Using annotation dataset locally

Hi folks,

Is there any way to download locally some of the dataset used by load_dataset() Hail function? For example, those such as GTEx_RNA_seq_gene_TPMs and dbNSFP_variants in Hail-friendly format to use in a local Spark cluster.

Regards!

You could download them using gsutil, but you’ll pay egress costs. This Google documentation explains how to download files from “requester pays” buckets. The per-gigabyte cost to download this data depends on where in the world you are.

You can estimate the size of a dataset with gustil du -sh gs://.... That operation has a small cost associated to it. dbNSFP is about 100 GB in size.

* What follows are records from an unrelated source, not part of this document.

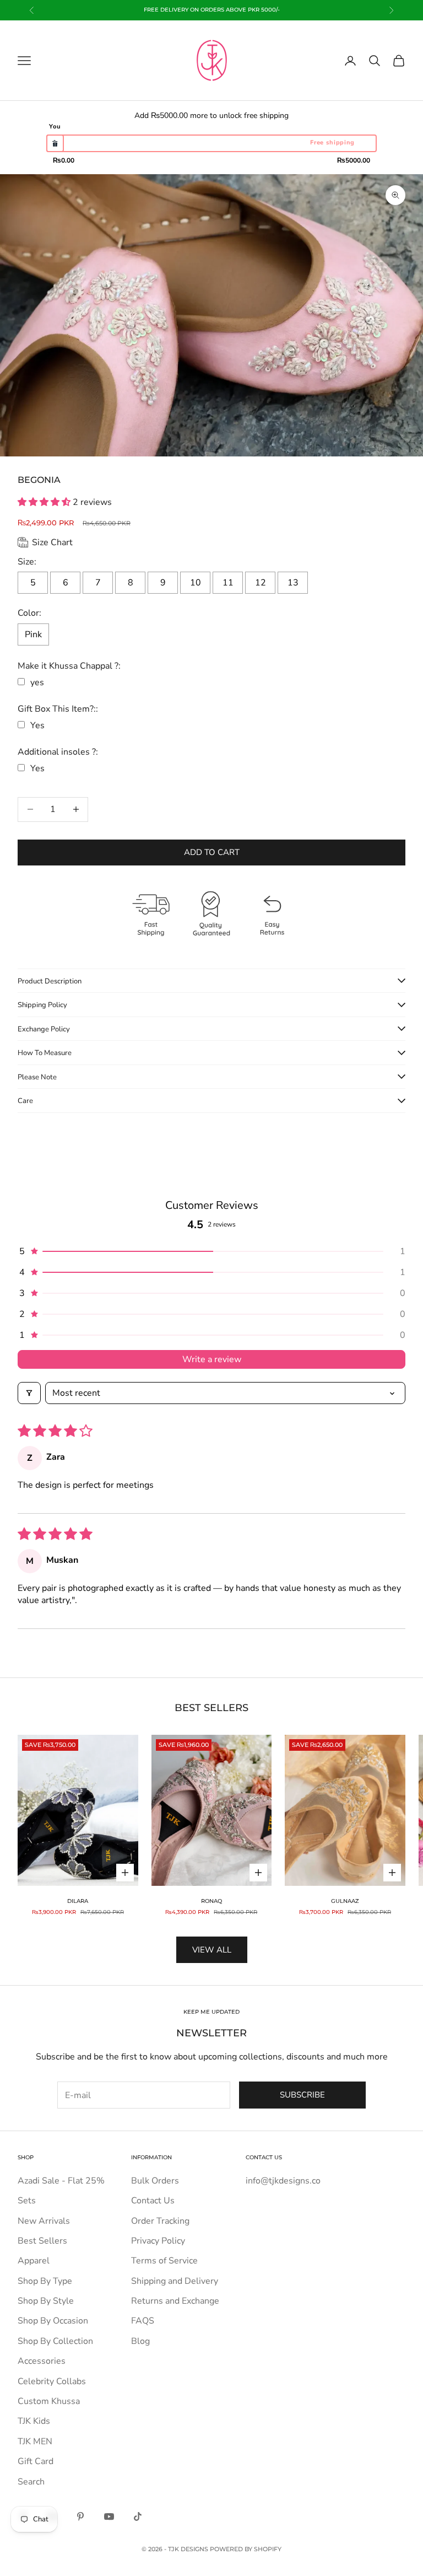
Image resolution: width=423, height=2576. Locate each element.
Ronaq (211, 1901)
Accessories (42, 2361)
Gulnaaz (345, 1901)
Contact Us (153, 2201)
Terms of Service (164, 2261)
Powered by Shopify (245, 2549)
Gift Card (35, 2461)
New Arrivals (44, 2221)
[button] (45, 502)
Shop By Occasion (53, 2321)
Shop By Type (45, 2281)
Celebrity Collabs (52, 2381)
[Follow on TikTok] (137, 2516)
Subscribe (302, 2094)
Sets (27, 2201)
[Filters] (29, 1393)
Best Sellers (42, 2241)
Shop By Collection (55, 2341)
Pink (33, 634)
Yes (37, 725)
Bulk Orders (155, 2181)
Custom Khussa (49, 2401)
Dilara (77, 1901)
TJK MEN (35, 2441)
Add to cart (212, 852)
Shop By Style (46, 2301)
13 (293, 583)
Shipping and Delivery (174, 2281)
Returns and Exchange (175, 2301)
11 (228, 583)
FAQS (142, 2321)
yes (37, 682)
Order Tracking (160, 2221)
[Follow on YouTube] (109, 2516)
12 (260, 583)
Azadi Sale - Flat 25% (61, 2181)
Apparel (34, 2261)
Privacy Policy (158, 2241)
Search (31, 2482)
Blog (140, 2341)
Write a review (211, 1359)
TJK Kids (34, 2421)
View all (211, 1949)
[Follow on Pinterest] (80, 2516)
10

These are the URLs for dbNSFP_variants:

[
      {
        "reference_genome": "GRCh37",
        "url": {
          "aws": {
            "us": "s3://hail-datasets-us-east-1/annotations/dbnsfp4.0a.GRCh37.ht"
          },
          "gcp": {
            "eu": "gs://hail-datasets-eu/annotations/dbnsfp4.0a.GRCh37.ht",
            "us": "gs://hail-datasets-us/annotations/dbnsfp4.0a.GRCh37.ht"
          }
        },
        "version": "4.0"
      },
      {
        "reference_genome": "GRCh38",
        "url": {
          "aws": {
            "us": "s3://hail-datasets-us-east-1/annotations/dbnsfp4.0a.GRCh38.ht"
          },
          "gcp": {
            "eu": "gs://hail-datasets-eu/annotations/dbnsfp4.0a.GRCh38.ht",
            "us": "gs://hail-datasets-us/annotations/dbnsfp4.0a.GRCh38.ht"
          }
        },
        "version": "4.0"
      }
    ]

and GTEx:

[
      {
        "reference_genome": "GRCh37",
        "url": {
          "aws": {
            "us": "s3://hail-datasets-us-east-1/GTEx_RNA_seq_gene_TPMs.v7.GRCh37.mt"
          },
          "gcp": {
            "eu": "gs://hail-datasets-eu/GTEx_RNA_seq_gene_TPMs.v7.GRCh37.mt",
            "us": "gs://hail-datasets-us/GTEx_RNA_seq_gene_TPMs.v7.GRCh37.mt"
          }
        },
        "version": "v7"
      }
    ]

In general, this information is stored here:

hl.experimental.db.DB().config

Hi @danking,

Many thanks for the info. I’ll have a look.